Allison et al. have presented early science results from the First Large Absorption Survey in H I (FLASH), a survey for 21-cm absorption lines in cold hydrogen (HI) gas at cosmological distances using the Australian Square Kilometre Array Pathfinder (ASKAP). FLASH is probing how the neutral interstellar medium in galaxies has evolved over the history of the Universe. The team searched for HI absorption towards 1253 radio sources in the GAMA 23 field, covering redshifts between z = 0.34 and 0.79 over a sky area of approximately 50 square degrees. In a purely blind search no detections of 21-cm absorbers were made above the reliability threshold. However, by cross matching their sample of radio sources with optical spectroscopic identifications of galaxies in the GAMA 23 field, they were able to detect 21-cm absorption at z = 0.3562 towards the galaxy NVSS J224500−343030. The absorber is associated with GAMA J22450.05−343031.7, a massive early-type galaxy.
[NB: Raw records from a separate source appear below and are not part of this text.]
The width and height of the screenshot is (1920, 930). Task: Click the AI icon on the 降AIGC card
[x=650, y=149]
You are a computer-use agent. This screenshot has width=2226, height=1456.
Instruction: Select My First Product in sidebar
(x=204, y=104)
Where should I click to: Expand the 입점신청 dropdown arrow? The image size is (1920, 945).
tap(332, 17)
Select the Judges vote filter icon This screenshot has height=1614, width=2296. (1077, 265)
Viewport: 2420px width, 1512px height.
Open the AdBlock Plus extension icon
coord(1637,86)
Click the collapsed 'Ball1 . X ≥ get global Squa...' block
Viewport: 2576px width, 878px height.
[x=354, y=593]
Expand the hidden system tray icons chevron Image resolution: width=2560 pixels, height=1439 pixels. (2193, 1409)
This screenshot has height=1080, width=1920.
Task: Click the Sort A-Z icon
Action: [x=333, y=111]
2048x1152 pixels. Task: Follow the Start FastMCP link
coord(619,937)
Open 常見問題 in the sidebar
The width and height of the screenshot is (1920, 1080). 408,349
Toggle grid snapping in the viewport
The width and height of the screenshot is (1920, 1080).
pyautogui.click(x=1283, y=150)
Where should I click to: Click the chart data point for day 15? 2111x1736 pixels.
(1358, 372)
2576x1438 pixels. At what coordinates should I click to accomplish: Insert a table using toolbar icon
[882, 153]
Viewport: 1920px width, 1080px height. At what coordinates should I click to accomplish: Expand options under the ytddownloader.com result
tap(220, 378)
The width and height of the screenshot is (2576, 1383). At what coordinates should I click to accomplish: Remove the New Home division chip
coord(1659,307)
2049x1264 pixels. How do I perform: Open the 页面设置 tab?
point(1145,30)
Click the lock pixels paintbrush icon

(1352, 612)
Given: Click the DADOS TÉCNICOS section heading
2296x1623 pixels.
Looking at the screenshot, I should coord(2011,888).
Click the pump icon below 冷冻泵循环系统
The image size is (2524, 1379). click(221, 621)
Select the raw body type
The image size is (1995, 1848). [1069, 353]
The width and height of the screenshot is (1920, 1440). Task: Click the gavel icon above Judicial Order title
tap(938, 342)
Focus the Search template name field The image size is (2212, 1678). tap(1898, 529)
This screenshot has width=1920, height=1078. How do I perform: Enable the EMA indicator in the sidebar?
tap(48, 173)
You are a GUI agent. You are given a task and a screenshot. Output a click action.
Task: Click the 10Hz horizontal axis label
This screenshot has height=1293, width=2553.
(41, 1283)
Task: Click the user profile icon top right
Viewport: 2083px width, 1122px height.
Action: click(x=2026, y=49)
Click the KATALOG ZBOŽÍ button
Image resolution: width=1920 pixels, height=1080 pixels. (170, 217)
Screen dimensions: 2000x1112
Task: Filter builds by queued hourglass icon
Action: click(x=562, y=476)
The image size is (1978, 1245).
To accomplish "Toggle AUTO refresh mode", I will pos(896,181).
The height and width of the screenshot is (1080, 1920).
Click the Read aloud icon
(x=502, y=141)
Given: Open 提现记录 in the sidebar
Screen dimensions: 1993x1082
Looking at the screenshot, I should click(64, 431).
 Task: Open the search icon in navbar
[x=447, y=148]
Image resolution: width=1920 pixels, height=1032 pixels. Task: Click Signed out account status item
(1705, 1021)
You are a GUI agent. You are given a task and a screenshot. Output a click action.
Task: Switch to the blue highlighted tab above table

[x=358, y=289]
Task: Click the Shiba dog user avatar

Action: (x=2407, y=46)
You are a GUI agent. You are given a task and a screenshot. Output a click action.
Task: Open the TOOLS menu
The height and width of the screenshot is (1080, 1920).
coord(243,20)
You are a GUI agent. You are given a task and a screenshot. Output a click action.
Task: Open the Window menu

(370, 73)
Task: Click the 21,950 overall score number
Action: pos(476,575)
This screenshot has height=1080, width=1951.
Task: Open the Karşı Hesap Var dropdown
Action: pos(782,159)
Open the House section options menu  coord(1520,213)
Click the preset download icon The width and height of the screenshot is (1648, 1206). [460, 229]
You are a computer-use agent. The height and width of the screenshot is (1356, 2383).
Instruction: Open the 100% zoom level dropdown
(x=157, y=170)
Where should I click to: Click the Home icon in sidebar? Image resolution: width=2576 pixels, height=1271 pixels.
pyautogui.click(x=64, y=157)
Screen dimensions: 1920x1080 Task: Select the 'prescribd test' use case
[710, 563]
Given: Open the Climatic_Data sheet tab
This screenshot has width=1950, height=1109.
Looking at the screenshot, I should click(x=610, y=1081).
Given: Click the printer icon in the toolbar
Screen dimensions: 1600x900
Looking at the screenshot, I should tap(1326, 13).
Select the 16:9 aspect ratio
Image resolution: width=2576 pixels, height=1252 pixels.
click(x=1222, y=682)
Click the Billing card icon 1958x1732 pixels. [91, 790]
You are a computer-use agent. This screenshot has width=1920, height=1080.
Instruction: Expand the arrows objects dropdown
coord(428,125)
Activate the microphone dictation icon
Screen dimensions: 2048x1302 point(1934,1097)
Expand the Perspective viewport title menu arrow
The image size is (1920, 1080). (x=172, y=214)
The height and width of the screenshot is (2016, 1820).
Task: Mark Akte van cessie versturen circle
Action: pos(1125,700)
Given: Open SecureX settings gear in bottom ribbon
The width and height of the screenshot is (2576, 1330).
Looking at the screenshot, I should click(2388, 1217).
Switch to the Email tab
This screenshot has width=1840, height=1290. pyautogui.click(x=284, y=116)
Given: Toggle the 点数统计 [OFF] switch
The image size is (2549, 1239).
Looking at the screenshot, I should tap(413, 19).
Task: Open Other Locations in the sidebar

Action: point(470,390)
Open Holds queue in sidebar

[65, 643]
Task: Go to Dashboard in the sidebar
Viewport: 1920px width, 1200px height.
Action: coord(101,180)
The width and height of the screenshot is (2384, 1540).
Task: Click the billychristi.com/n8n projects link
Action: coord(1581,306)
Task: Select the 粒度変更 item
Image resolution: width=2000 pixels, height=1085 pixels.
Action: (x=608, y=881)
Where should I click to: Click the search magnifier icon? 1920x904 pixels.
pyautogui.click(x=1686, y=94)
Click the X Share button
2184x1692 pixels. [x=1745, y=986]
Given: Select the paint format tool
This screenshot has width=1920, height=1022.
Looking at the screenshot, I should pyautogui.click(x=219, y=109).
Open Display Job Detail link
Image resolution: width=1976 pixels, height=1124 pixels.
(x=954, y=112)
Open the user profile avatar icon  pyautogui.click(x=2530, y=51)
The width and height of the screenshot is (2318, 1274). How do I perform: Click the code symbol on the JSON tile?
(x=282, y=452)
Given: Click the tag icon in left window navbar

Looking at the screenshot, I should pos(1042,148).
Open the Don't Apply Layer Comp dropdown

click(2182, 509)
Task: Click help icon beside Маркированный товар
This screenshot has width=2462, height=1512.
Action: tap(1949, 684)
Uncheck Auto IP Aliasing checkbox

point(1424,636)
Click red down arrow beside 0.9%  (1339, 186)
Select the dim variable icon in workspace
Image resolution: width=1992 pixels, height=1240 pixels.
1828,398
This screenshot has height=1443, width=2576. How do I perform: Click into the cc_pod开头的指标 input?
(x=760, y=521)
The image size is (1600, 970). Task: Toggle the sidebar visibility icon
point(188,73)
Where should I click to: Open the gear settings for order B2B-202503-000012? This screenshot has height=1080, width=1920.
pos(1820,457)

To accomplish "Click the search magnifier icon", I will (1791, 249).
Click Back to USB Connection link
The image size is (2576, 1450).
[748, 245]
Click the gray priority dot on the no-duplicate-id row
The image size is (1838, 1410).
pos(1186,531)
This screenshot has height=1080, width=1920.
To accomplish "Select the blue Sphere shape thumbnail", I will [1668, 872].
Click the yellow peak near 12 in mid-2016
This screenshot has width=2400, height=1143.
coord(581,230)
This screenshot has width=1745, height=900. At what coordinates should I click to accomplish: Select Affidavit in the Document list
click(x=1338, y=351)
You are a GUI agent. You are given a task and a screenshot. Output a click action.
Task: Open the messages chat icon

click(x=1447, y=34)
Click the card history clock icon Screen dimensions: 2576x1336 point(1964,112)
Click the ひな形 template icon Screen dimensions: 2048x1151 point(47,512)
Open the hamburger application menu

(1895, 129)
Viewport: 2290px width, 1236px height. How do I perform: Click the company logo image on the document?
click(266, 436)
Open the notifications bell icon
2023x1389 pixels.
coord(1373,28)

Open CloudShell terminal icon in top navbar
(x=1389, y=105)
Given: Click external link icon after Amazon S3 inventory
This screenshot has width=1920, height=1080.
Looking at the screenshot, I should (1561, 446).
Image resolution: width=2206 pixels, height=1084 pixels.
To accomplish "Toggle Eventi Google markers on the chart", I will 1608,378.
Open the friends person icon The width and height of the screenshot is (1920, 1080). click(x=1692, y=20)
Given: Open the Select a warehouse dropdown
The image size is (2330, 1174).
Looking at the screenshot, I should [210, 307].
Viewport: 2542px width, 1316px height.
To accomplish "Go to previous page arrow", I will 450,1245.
The image above shows an ASKAP-12 mosaic of the 900 MHz radio continuum in the GAMA 23 field as a grey scale image. (The Galaxy And Mass Assembly survey is a detailed multi-wavelength survey in five survey fields, with the GAMA 23 field centred on a Right Ascension of 23h.) The small circles indicate the 1253 radio sources which were examined for HI 21-cm absorption. The colour scale denotes the median RMS noise per 18.5 kHz channel as a fraction of the continuum; darker circles indicate higher sensitivity to 21-cm absorption. The small black square indicates the position of NVSS J224500−343030, towards which HI 21-cm absorption was detected. The larger black boundary denotes the extent of the GAMA 23 field. More details are given in the paper, to be published in Monthly Notices of the Royal Astronomical Society.